In the records below, find the line containing "Click the word 'Client'"; copy exactly that line and all lines after it to the end, and nothing else.
= = = = = = =
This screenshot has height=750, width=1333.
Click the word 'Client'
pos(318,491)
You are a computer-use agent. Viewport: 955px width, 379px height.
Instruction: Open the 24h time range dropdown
= = = = = = =
▶ [Your solution]:
Click the word 'Client'
pos(318,491)
You are a computer-use agent. Viewport: 955px width, 379px height.
Instruction: Open the 24h time range dropdown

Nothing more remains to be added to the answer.